The consideration of the acts of 1806 and 1807 must be imperfect, unless it is connected with the state of circumstances at their enactment. The demands of the state had been established according to law, namely, by final settlement in the department of accounts, and by confession of the party, in the highest court of original jurisdiction in the state, with the fullest opportunity of trial by jury in both cases. The debtor was dead, and his heirs had removed to Louisiana; he had died in prison, and his estate was so desperately insolvent, that no administration was asked to it, until after the institution of this suit. His means, and the public money, by his misapplication of it, had been dissipated in land speculations through fifty counties, in every stage of title, from warrant and survey returned, to surveys unreturned and warrants unsurveyed. The whole was liable to be swept away, by sales for taxes, before successive executions, according to the course of the courts, could have gone through a tenth of the counties. The title was moreover so involved, that a sale by the sheriff, in the ordinary way, would not have raised the costs. Individuals and associations also, by such devices as shipwreck commonly brings into action, endeavored to conceal, for their own use, a portion of the [32 U.S. 469, 513] property that had been cast upon the strand, without regard to the legal claims of any one. The only hope of salvage consequently rested upon just such an interference as was authorized by these acts. Whether it was constitutional, is the question.
The characteristics of both the acts are essentially the same. They are: 1st, To raise the money without sale, by compromise and transfer of the state lien. 2d, To prepare the way for beneficial sale, by investigating title, demanding, and by due course of law recovering, John Nicholson's papers from those who had no right to them, making partition in case of joint interest, and by staying sales for taxes. 3d, To sell under a warrant or writ by the governor, in the most beneficial way, upon credit, so much of the land as would raise the proportion of the lien-debt averaged upon the particular tract sold, after a longer public notice of sale than the general execution law required, and in certain cases, where the tract would not raise its proportion of the debt, to authorize a purchase by the commissioners for the commonwealth.

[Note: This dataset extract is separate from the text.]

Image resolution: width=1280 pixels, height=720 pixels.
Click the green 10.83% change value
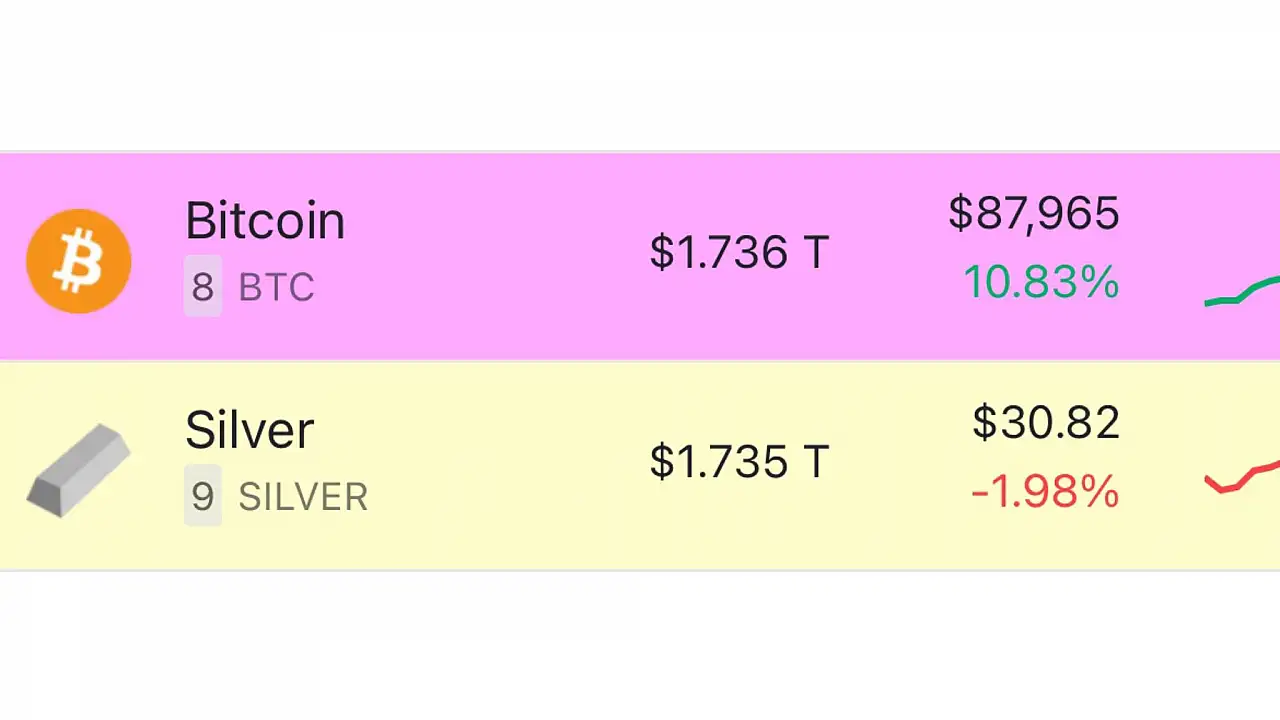1040,283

The proceedings of the commissioners were to be under the sanction of an oath, and they received their compensation from the state, and not from the property of the debtor. In a word, the acts create a special authority to sell in satisfaction of liens for state debts, duly established according to law, with the fullest opportunity of trial by jury, upon appeal from the settlement, and in regard to the judgment, with a jury sworn at the bar to try the issue, when the defendant confessed the damages. His estate was liable, by the general law, to make this satisfaction; the acts leave him and his representatives the unimpaired right to contest the liens, in any and every way, in the courts of justice; and they have done it, in this case, without stint, and without receiving any answer except upon the merits of their allegations. If there was no lien, the defendants have no title. If the debt was paid or released, the purchaser is not protected by these acts, as a purchaser at sheriff's sale would be, under an execution upon a satisfied judgment. The debtor's remedy for any wrong done to him in the execution of the acts, is larger than if the sale had been made under the process of a court. It continues open for an unlimited time, may be set up collaterally in the investigation of any title [32 U.S. 469, 514] conveyed under it, and has the benefit of a strict construction of the special authority conferred by the acts.
The question gravely is, whether the legislative power of Pennsylvania is competent to the creation of such an authority, or whether it is restrained, by what is termed organic law, from creating a power of sale, to be exercised by anything but a court of justice. Such a position as the last denies to the legislature of Pennsylvania the least and humblest of legislative capacities. The practice of all the states, under their respective constitutions, is against the proposition. The whole subject of remedial process, and of remedial laws of every kind, is entirely within the competency of the legislature. The forms of writs, original and final, are varied at pleasure. Powers of sale, to assist or enforce vested rights, are created by them, every day, and in every way and manner that convenience requires-in commissioners to sell for taxes, in executors and administrators to sell for debts, in guardians, committees of lunatics, and trustees generally. The very power in question, to sell in satisfaction of a lien annexed to the settlement of a public account, is given by an act of congress, under no larger a charter than is possessed by the state of Pennsylvania. Act of 15th May 1820, 2 (3 U. S. Stat. 592). The adjudications are numerous, that when it is not an existing power in the courts, the legislature may create it; and that when it is, they may delegate it to another body; that as all legislative powers appertain to sovereignty, the choice of means to enforce existing rights belongs, in the absence of express by the constitution, entirely to the legislature, to select any they may deem appropriate. Stoddart v. Smith, 5 Binn. 355; Wilkinson v. Leland, 2 Pet. 627; Estep v. Hutchman, 14 Serg. & Rawle 435; Rice v. Parkman, 16 Mass. 330; McCullough v. State of Maryland, 4 Wheat. 316; Fisher v. Blight, 2 Cranch 396.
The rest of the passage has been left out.